By IANS,
Bhopal : The Bharatiya Janata Party (BJP) Monday said it would do its best to ensure the UPA government’s defeat during the trust vote in parliament July 22.
Talking to newsmen, BJP president Rajnath Singh said: “If the alliance between the Left and the Congress was opportunistic, the present one between the Congress and the Samajwadi Party is more dangerous and we will do our best to ensure that the government falls on the floor of the House on July 22.”
“I believe the UPA (United Progressive Alliance) will face defeat in the trust vote… if any party can give a stable government it is a BJP-led alliance,” he said.
Singh, however, made it clear that his party will not adopt any unfair means to topple the government. He also evaded a direct reply on whether the Congress would resort to horse trading to save the UPA government, saying, “You (media) people understand everything better. I need not say what one, who has both power and money, can do.”
Even if the UPA wins the vote of confidence, the government would be there but not governance, said Singh. “It will be a government without governance which will be more dangerous for the country,” the BJP president said, adding that the UPA government had already failed on every front, mainly the economic.

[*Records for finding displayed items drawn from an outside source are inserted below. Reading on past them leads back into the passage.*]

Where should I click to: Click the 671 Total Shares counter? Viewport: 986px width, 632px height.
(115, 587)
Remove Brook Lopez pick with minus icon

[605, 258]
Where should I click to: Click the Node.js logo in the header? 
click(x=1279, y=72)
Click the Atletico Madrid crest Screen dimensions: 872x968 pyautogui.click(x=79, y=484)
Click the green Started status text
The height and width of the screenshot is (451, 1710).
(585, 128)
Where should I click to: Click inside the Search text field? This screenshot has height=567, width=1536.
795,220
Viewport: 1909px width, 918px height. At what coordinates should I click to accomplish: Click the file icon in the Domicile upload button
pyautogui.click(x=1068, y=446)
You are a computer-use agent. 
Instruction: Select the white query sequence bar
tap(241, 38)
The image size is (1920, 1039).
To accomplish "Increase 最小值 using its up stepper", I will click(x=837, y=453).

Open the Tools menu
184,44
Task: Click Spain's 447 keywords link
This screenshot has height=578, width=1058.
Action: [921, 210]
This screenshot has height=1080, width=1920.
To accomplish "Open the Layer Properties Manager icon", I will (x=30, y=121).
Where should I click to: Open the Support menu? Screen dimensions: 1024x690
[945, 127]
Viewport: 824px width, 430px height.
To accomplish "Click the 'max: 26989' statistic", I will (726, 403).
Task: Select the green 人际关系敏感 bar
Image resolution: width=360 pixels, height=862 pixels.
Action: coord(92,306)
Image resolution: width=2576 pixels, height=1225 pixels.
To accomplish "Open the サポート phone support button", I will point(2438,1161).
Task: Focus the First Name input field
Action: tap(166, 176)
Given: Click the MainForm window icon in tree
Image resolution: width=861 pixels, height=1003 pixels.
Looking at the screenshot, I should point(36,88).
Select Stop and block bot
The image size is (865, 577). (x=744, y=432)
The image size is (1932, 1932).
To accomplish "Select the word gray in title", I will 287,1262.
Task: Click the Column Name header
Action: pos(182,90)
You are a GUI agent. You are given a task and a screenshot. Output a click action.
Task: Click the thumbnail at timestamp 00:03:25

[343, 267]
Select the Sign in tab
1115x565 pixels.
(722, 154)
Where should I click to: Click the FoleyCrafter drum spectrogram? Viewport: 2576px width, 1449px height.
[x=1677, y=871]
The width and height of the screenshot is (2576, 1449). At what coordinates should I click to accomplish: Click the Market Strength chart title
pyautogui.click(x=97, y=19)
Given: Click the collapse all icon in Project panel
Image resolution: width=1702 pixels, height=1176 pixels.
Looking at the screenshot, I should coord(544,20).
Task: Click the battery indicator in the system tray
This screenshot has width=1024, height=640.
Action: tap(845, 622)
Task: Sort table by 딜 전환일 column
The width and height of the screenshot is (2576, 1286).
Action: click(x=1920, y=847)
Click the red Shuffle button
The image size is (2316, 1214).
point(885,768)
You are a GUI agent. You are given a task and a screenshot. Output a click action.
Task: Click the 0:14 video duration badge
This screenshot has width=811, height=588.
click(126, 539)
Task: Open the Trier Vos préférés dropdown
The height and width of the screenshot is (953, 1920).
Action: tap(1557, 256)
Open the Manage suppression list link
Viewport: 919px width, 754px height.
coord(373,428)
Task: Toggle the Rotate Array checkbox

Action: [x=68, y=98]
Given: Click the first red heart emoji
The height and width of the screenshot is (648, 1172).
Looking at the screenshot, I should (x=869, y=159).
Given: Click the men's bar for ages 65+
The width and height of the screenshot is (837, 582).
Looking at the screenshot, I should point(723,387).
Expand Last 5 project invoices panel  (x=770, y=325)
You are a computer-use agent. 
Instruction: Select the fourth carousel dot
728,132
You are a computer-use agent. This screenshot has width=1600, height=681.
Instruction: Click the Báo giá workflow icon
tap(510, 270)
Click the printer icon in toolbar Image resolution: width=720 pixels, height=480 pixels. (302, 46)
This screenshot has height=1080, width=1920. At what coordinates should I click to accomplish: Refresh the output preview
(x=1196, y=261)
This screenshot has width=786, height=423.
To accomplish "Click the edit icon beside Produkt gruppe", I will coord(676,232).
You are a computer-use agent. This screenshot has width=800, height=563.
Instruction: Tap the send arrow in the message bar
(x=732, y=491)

He said that the UPA was misleading the people on the price rise.
“I am afraid whether the withdrawal of support by the Left was not part of a larger gameplan aimed at diverting the attention of the people from the price rise, food grain crisis and farmer’s suicides, because if the communists were so against the India-US nuclear deal and knew that the prime minister was bent upon finalizing it, why did their withdrawal of support come so late?”
The BJP president also said that his party was not against the nuclear deal but it should have been at an equal level. He denied that the nuclear deal would be an election plank, saying that there were more important issues like price rise, the food grain crisis and farmer’s suicides which would be brought before the people during the elections.